Wednesday, March 17, 2010

A pocket full of gold....

It's Saint Patrick's Day.

Last night, I caught my 4 younger children dressing thickly in green...they wanted to be sure that no one would pinch them in their bunks before they awoke in the morning. They looked very silly all bundled in various shades of grass, pine, kelly and forest, and I had to laugh about their devotion to St. Patrick's Day lore.

"Hey guys, St. Patrick's Day isn't a day to pinch and hurt each other just because they aren't wearing green. I don't want ANYONE pinching ANYONE tomorrow!"

My 13 year old son stood about a foot an a half above my hobbit frame and grinned from ear to ear as he said very confidently..."Actually mom, St. Patrick's Day IS all about that. Our noble St. Patrick, the man we are honoring,was Sainted for finding and killing non-Christians. In other words, people who didn't share his belief...people who didn't conform to the dogma he followed. St. Patrick's day is all about punishing those who don't conform to the rules. Therefore, ALL those who do not conform to the RULES of wearing GREEN tomorrow, SHALL be pinched by order of following dogma and conformity, in honor of Saint Patrick."

I should have known.

My children are home schooled. What this means is that they, by virtue of my encouragement to learn and seek knowledge in every corner of their lives, know far more than I do about almost everything. They absorb information. Ingest it at every turn. It has started to feel like every-time I think I'm going to introduce them to something new...they ALREADY know it in much more detailed versions than I would ever have attempted to offer. They love the macabre in life, and as such, know their history in all it's glory. History is full of gore and horror you know....

They delight in it.

Not to make them sound like little ghouls. They are the sweetest bunch of kids you could ever meet. Neighbors know they can count on them to watch their pets, rake their yards, bring in their mail. They are gentle and tender with each other, and helpful to me. They just happen to have raw, gory, and dark humor at the forefront of their educational delight. It's really no different than the grotesque songs people learn at camp. Their just better at it than I ever was. They don't just sing the songs, they make them up and play chords along with the words. They get the rhythm down and belt it out with gusto.
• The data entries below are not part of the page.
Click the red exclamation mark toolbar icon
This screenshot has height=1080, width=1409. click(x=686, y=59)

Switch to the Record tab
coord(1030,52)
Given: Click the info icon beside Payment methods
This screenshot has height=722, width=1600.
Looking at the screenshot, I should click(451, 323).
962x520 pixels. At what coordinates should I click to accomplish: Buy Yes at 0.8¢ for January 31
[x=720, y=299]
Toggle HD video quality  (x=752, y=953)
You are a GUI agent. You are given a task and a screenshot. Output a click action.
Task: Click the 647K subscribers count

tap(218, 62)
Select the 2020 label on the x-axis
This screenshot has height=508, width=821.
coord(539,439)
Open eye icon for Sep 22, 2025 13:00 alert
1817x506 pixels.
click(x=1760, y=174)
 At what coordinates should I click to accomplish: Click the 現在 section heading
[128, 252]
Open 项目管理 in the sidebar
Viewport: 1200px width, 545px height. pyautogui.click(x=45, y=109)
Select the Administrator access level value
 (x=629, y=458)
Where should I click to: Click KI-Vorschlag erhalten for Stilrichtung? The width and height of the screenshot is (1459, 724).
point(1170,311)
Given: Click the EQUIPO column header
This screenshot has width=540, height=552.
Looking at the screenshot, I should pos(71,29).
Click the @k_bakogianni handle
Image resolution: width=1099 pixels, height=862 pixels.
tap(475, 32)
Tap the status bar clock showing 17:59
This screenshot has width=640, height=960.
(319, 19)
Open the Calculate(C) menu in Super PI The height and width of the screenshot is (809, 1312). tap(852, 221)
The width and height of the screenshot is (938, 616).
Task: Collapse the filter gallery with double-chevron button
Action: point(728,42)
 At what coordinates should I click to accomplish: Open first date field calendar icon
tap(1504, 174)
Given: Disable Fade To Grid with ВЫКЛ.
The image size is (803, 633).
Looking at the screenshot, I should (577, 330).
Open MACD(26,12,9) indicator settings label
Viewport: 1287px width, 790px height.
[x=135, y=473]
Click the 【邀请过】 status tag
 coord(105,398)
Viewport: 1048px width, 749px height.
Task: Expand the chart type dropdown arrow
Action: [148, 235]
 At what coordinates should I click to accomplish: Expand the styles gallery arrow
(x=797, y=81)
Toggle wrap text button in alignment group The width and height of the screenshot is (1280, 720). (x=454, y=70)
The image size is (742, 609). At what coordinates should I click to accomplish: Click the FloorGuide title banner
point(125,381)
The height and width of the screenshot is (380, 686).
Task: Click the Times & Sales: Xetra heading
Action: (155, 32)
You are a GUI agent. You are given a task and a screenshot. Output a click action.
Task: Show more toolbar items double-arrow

I mentioned this to my husband this morning. That I was sometimes concerned about their DARK humor, and it's sophistication. He smiled and reminded me that I came from "The Adams Family" and that he was surprised that I was at all shocked that that dark humor had passed into their veins. Then, we talked about how they are dealing with grief too. That humor IS a way some people process grief. That having been through what they have been through this year, it seems really healthy to him that they are finding ways to sing and laugh about the darkness in life, and still are the sweetest, most tender children he's ever met. They are processing their pain with each other, through laughter and song, through pouring through history and science to extract all the "ugly" truth of life and really find out more about what it IS to be alive.

I realized that I want to rewind something that can't be rewound; I want to take my kids back to the innocence of being happy singing the theme from Barney the purple dinosaur...

"I love you, You love me, we're a happy family, with a great big hug and a kiss from me to you...won't you say you love me too!"

I want to take them back to making little animals with play dough, and planting daisies in the garden. I don't want them to know that their brothers can die. I don't want them to know that they almost lost their mother....twice. I don't want them to hear me crying into my pillow at night, or to see my eyes, once sparkling and cheerful, raw from wiping tears away. I don't want them to know about the horrible things people and nature do to each other. I don't want them to question Santa, the tooth fairy, or....God; Even though I am struggling with my own rapid fire doubts, questions, and furies.

And yet---I am so proud of them. Their voices are clear and true. They speak with confidence, honesty, and sincerity. They are kind to others, they are funny, witty, musical and intelligent. They are helpful, vivid explorers of life. They love each other...they love their parents...they love the world. In SPITE of it's ugliness.

They love the world. They love their lives.

And, it's not because they don't know the truth. They understand that life dishes out pain, disappointment....true horrors. But they still seek out rainbows.

They seem to have found the pot of gold that life has to offer.

Yes, they all went to sleep clad in green armor. They also set a trap for a leprechaun...as is tradition. They kissed me goodnight, reminded me to wear green today.....and sang beautifully harmonious, dark, giggly songs as they drifted off to sleep.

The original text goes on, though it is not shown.